Element and text location records
• • • • • • •
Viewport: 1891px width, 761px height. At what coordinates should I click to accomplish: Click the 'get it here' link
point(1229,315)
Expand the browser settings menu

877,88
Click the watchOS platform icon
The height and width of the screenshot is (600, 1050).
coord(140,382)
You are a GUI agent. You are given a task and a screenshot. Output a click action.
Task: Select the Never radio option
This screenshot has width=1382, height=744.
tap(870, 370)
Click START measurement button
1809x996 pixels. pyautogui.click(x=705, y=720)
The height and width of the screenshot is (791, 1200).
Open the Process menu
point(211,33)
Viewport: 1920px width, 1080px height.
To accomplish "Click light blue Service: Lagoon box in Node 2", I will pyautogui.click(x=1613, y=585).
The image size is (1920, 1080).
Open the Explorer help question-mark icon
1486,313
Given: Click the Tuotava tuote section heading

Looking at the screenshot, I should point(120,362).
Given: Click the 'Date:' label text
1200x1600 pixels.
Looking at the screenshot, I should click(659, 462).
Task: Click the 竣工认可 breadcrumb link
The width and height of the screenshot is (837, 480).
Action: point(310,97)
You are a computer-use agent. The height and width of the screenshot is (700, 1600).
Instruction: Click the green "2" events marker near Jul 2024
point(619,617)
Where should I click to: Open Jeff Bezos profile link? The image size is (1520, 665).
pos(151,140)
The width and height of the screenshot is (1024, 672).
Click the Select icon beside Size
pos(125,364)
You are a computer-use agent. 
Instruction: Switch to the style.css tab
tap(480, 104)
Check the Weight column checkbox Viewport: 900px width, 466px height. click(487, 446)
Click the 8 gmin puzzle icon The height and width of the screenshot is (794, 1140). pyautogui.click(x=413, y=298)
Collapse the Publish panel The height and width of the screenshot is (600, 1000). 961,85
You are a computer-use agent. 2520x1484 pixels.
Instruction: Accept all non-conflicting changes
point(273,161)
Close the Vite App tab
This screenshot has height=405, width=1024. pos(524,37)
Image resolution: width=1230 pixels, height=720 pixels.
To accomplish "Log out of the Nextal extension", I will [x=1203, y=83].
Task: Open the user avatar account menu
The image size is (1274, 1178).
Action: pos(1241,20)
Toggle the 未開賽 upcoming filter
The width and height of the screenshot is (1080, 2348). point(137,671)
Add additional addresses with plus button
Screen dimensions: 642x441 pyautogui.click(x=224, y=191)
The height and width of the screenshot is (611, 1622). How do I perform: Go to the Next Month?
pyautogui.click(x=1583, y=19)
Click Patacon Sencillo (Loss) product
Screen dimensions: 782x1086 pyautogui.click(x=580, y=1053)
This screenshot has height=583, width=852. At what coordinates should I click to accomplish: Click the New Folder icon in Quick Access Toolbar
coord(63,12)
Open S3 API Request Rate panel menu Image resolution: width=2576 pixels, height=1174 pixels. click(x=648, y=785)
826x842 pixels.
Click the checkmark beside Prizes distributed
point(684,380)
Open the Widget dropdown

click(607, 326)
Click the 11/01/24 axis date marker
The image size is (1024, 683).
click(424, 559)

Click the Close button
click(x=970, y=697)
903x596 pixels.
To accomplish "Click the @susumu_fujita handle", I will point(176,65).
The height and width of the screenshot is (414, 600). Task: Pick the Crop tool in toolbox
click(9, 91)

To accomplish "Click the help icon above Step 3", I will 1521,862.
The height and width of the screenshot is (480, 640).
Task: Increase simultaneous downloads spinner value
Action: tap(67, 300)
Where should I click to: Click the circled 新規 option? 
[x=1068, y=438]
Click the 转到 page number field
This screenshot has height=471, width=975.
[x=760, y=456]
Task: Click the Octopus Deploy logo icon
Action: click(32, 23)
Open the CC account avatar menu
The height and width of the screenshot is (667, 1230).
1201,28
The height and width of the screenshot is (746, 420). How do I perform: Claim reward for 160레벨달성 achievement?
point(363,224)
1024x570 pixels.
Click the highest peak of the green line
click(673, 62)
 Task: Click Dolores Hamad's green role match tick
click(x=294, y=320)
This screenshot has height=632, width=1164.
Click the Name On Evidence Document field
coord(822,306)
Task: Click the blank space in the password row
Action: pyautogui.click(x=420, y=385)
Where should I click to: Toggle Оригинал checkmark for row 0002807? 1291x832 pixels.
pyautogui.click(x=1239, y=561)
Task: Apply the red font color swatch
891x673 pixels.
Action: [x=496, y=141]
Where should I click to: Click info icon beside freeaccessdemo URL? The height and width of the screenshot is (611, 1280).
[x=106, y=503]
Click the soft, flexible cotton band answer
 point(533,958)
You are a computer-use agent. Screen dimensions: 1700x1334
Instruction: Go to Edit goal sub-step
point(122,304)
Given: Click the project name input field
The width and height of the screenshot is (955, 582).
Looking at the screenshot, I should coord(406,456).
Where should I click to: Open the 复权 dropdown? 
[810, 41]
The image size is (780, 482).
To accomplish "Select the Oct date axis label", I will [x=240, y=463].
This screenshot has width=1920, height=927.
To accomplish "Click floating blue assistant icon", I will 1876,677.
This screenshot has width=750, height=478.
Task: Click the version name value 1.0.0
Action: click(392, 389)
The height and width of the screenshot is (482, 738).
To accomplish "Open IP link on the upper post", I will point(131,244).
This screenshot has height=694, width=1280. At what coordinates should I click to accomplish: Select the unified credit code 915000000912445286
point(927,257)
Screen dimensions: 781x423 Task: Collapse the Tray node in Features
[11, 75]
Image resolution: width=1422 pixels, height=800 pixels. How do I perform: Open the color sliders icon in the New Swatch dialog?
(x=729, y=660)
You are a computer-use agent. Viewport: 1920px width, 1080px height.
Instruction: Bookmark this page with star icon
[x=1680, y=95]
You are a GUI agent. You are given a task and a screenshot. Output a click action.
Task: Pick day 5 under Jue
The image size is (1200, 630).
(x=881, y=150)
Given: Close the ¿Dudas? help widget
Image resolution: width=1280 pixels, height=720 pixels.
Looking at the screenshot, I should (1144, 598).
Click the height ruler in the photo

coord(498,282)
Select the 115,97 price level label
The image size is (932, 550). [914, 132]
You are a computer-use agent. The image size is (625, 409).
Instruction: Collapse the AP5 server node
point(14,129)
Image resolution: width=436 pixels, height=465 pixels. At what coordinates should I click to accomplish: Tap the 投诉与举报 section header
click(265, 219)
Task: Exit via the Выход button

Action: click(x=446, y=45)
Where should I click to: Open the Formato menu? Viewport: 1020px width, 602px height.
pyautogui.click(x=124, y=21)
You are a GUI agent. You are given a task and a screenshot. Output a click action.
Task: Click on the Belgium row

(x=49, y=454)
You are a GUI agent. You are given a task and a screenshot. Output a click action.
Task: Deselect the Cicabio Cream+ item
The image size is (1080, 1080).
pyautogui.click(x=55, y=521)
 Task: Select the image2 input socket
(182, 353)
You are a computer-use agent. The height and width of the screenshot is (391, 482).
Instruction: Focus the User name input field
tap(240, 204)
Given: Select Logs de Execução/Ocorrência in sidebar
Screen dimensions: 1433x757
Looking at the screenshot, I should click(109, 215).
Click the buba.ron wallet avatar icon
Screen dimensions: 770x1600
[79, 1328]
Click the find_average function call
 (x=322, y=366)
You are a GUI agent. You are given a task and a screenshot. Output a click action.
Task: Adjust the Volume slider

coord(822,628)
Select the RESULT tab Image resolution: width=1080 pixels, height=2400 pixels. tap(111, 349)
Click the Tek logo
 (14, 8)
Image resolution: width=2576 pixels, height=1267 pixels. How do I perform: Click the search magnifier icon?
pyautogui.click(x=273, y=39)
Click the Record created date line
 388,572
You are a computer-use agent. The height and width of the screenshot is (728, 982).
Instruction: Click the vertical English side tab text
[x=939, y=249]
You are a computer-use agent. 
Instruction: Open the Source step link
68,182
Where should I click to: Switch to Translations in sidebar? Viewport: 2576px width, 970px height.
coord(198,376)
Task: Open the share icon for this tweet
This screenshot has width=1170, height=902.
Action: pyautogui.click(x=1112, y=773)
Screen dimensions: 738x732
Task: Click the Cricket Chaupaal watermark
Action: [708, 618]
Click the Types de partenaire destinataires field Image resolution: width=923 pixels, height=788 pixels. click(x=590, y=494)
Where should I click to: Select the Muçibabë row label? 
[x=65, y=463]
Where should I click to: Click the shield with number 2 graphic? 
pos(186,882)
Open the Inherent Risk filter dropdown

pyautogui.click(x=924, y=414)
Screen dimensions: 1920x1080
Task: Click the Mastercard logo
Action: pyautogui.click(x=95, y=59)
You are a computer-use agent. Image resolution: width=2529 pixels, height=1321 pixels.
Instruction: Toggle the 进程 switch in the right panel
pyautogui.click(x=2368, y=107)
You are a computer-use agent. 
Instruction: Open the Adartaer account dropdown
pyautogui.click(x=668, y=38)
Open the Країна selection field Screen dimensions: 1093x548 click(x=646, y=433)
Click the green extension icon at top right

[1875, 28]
• • • • • • •
Format the part of the records that runs from the start through the line containing "will pyautogui.click(x=1613, y=585)." as a JSON list of strings, one string per line, skipping blank lines. Include both ends and nothing beyond that part.

[
  "Viewport: 1891px width, 761px height. At what coordinates should I click to accomplish: Click the 'get it here' link",
  "point(1229,315)",
  "Expand the browser settings menu",
  "877,88",
  "Click the watchOS platform icon",
  "The height and width of the screenshot is (600, 1050).",
  "coord(140,382)",
  "You are a GUI agent. You are given a task and a screenshot. Output a click action.",
  "Task: Select the Never radio option",
  "This screenshot has width=1382, height=744.",
  "tap(870, 370)",
  "Click START measurement button",
  "1809x996 pixels. pyautogui.click(x=705, y=720)",
  "The height and width of the screenshot is (791, 1200).",
  "Open the Process menu",
  "point(211,33)",
  "Viewport: 1920px width, 1080px height.",
  "To accomplish \"Click light blue Service: Lagoon box in Node 2\", I will pyautogui.click(x=1613, y=585)."
]